Peres: Palestinian Unity Deal Could Be Barrier to Statehood

President calls burgeoning Fatah-Hamas reconciliation agreement a 'fatal mistake,' saying he expected a future Palestinian vote to result in Hamas' rule of the West Bank.

President Shimon Peres commented on the burgeoning Palestinian reconciliation agreement on Thursday, saying he felt the deal was a mistake that could prevent the formation of an independent Palestinian state.

The rival Palestinian movements Fatah and Hamas came to a historic agreement on Wednesday, when they announced a decision to reconcile and form an interim government ahead of elections, after a four-year feud. Both sides hailed the agreement as a chance to start a fresh page in their national history.

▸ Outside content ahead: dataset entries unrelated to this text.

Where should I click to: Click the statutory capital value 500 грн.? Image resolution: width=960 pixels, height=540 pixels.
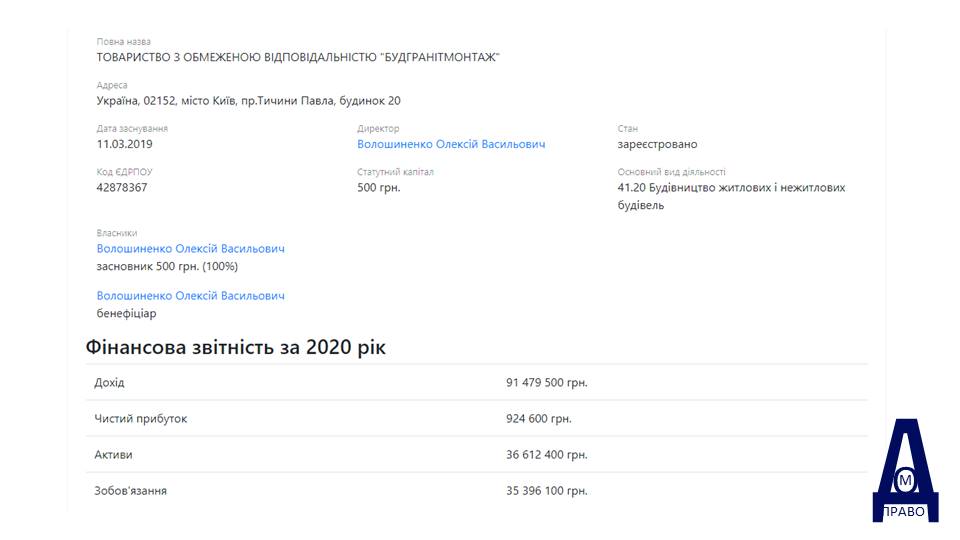[378, 188]
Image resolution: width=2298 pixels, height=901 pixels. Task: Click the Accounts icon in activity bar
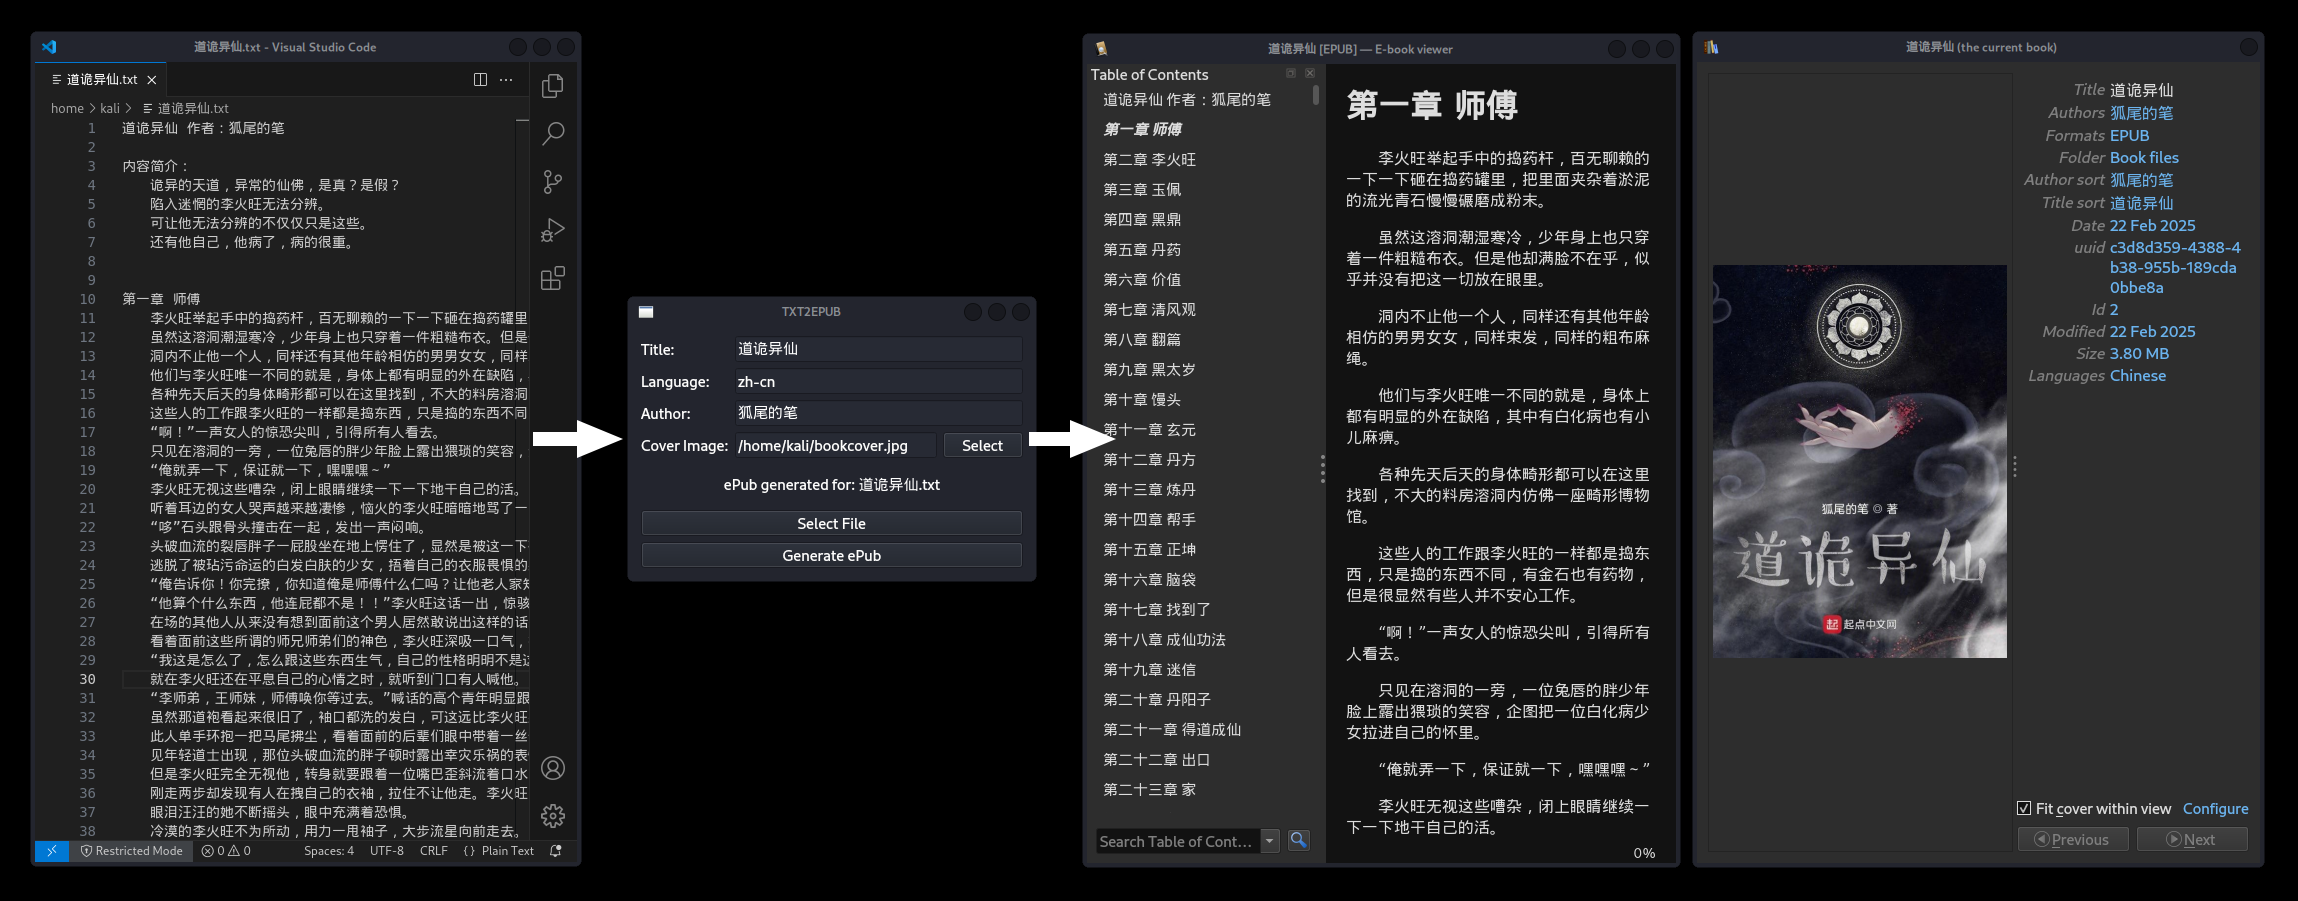tap(552, 768)
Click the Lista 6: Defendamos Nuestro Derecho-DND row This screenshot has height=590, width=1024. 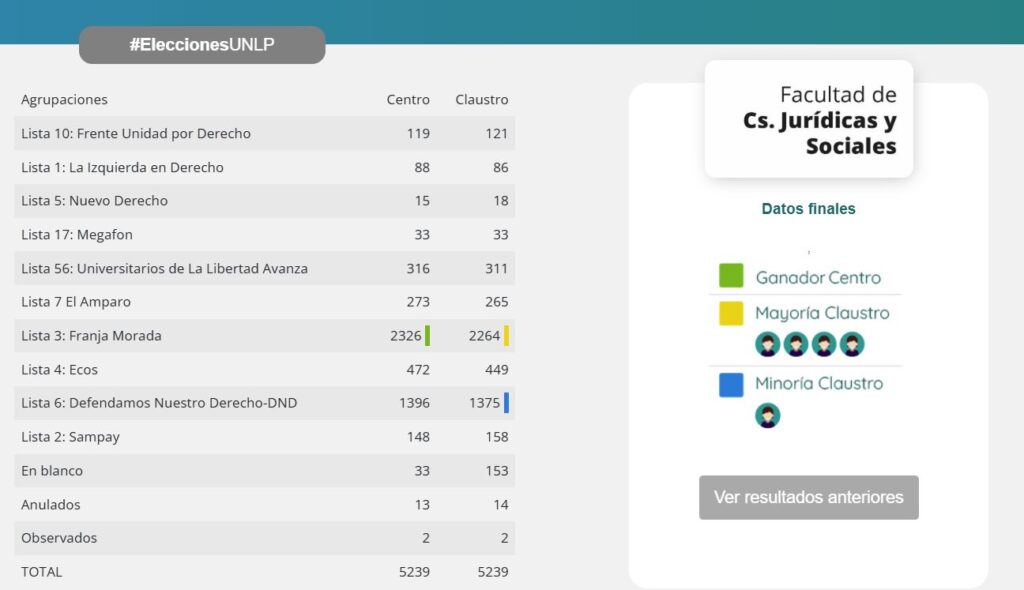pos(159,403)
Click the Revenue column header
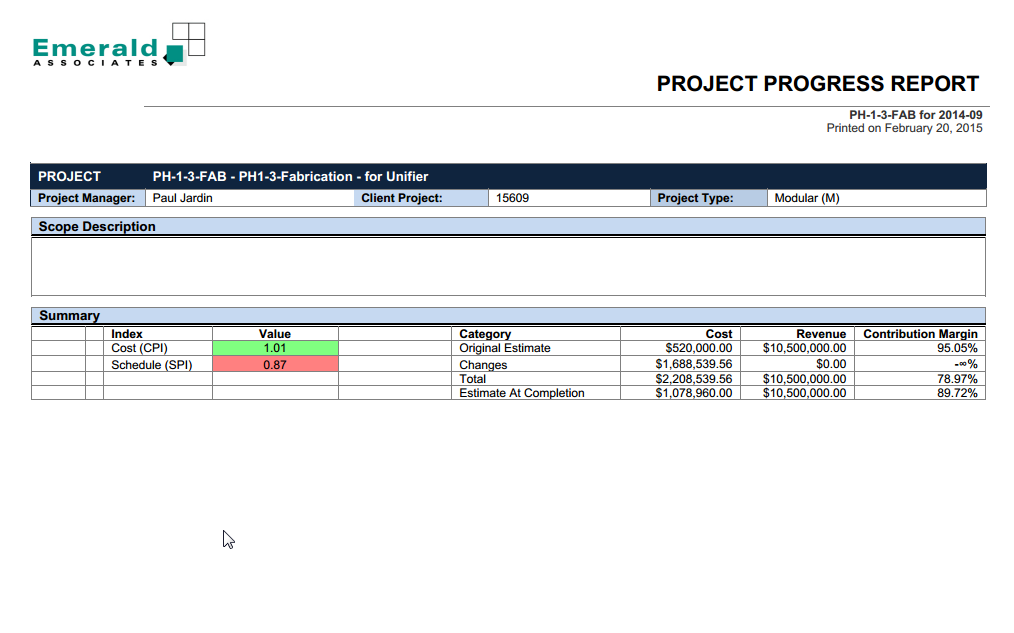 tap(820, 334)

Shimon Peres and Mahmoud Abbas Daniel Bar-On October, 2008
Daniel Bar-On

Referring to the expected Fatah-Hamas unity deal, President Shimon Peres said on Thursday that the world could not support the foundation of a country, when part of the regime of which is a "bona fide terrorist organization."

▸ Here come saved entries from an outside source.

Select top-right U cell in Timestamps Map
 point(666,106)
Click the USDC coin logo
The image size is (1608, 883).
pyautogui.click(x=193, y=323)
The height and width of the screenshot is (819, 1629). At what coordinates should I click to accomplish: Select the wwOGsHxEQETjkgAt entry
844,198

"The move, as it stands, is a fatal mistake," Peres said, adding that a future Palestinian election could lead to a "terror organization ruling both Gaza and Judea and Samaria and the triumph of Hamas' policies."

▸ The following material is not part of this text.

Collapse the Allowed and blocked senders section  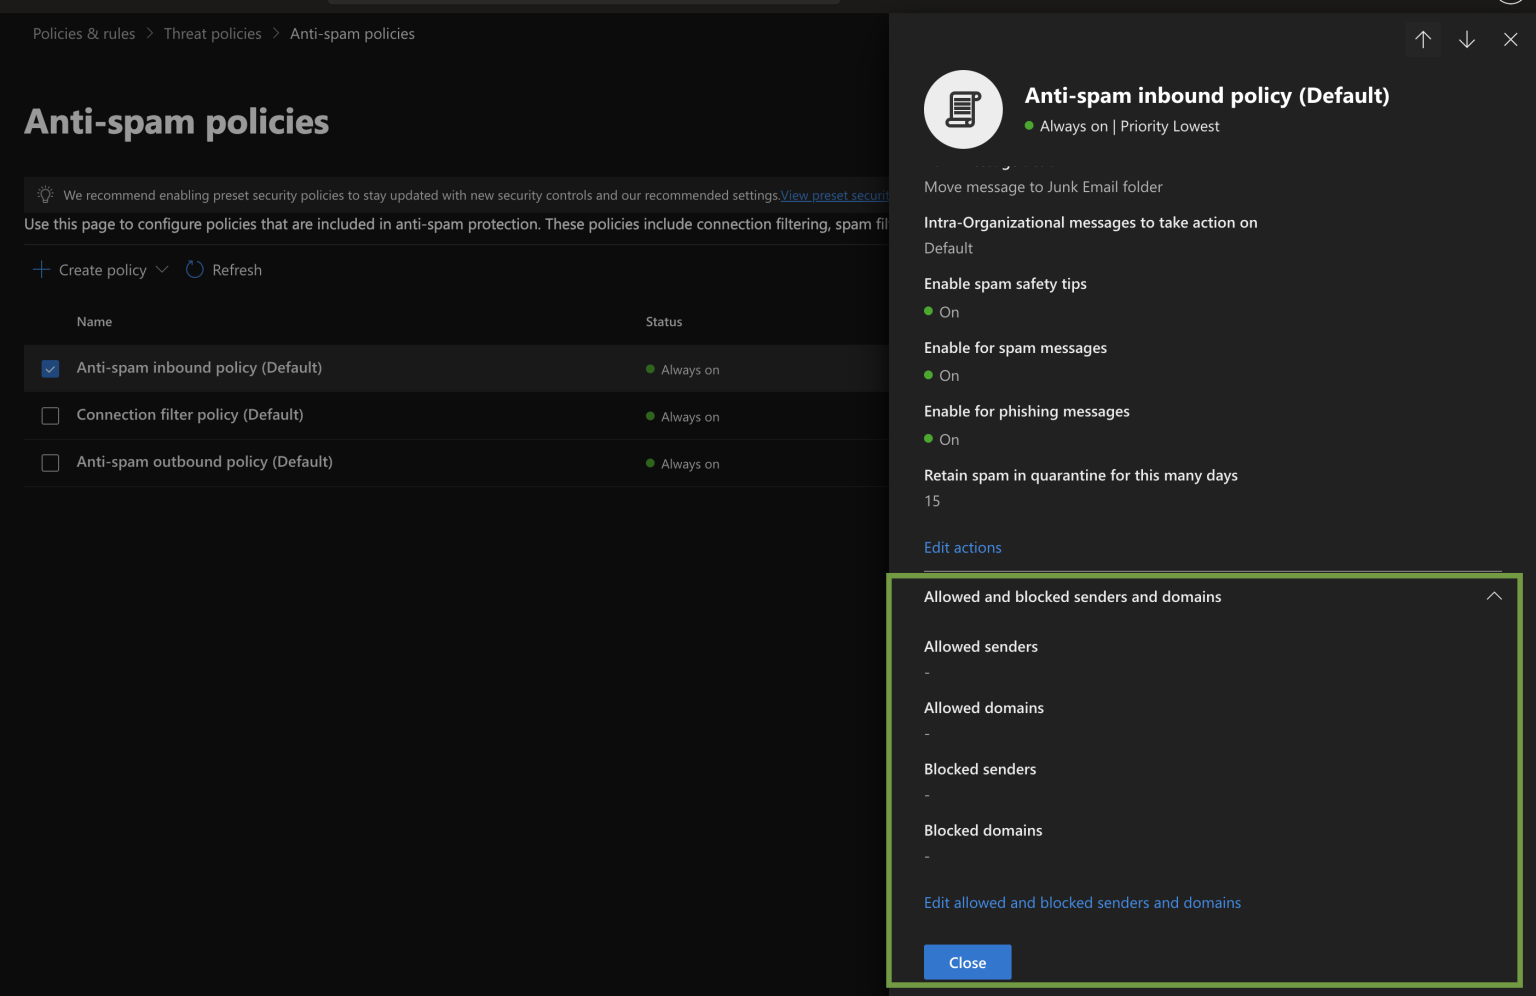[1493, 595]
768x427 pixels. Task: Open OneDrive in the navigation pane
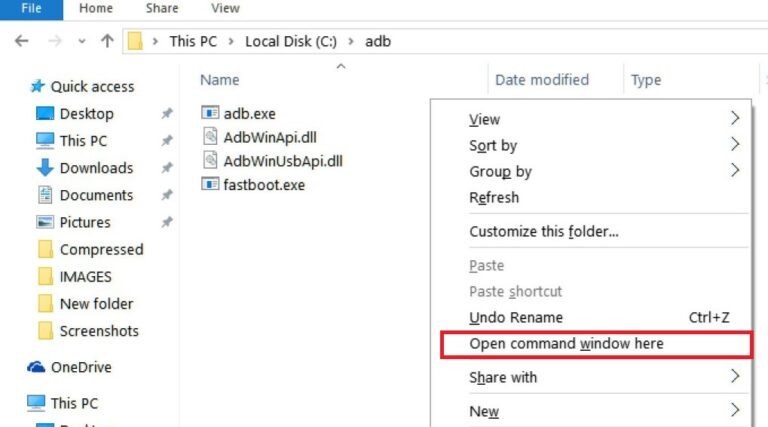(x=80, y=367)
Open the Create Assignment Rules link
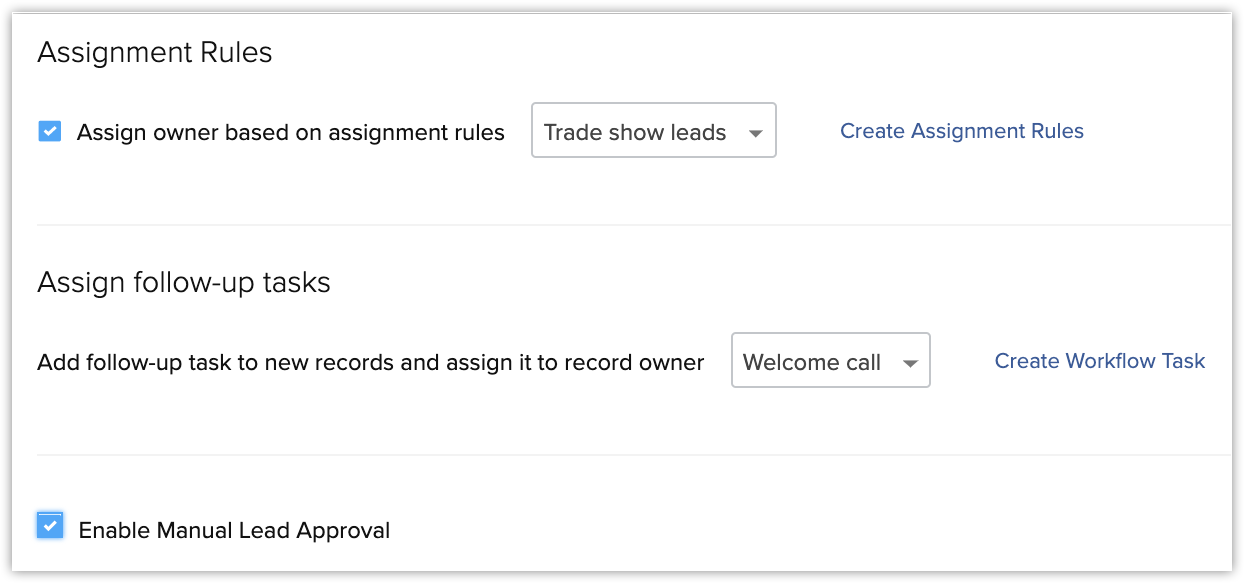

Referring to the possible consequences of "walking hand in hand with a terror organization," the president said the reported unity deal "would lead to a regression and prevent the formation of a Palestinian state."

Peres added that the meaning of such a shift would be "continued rocket fire, the continued killing of innocent people, and the continuation of Iran's intervention, which supports and funds regional terror."

"We would have liked to see the Palestinian people unite, but for peace," Peres said, adding that, instead, the expected unity deal was "leading to a clear rift: meaning two Palestinian camps, one that calls for peace and the other that calls for Israel's destruction."

Peres called out to the Palestinian leadership to "unite for peace instead of creating a façade of unity that would prevent you from moving in any direction. The choice is in all our hands and we mustn't miss the opportunity created to make peace in favor of incessant clashes."

Several top Israeli officials commented on the reported unity deal earlier Thursday, with Defense Minister Ehud Barak telling Israel Radio that Israel would agree to negotiate with a planned new Fatah-Hamas Palestinian government only if it renounces terror activities and recognizes Israel.

Barak admitted that he had believed there was a low probability of the rival Palestinian factions reconciling their long-standing differences, adding that he felt Palestinian officials were also skeptical about the reconciliation effort's chance of success.

Earlier Thursday, hardline Foreign Minister Avigdor Lieberman warned that a reconciliation deal could result in a Hamas takeover of the currently PA-ruled West Bank.

Lieberman told Army Radio of his fears that Hamas, which rules the Gaza Strip, would eventually take over the Palestinian Authority-ruled West Bank as well, making use of Hamas activists freed by Fatah as part of the new agreement.

"One of the clauses of the agreement is the release of hundreds of Hamas prisoners from Palestinian jails, which would flood the West Bank with armed terrorists, and the IDF must prepare accordingly," Lieberman said.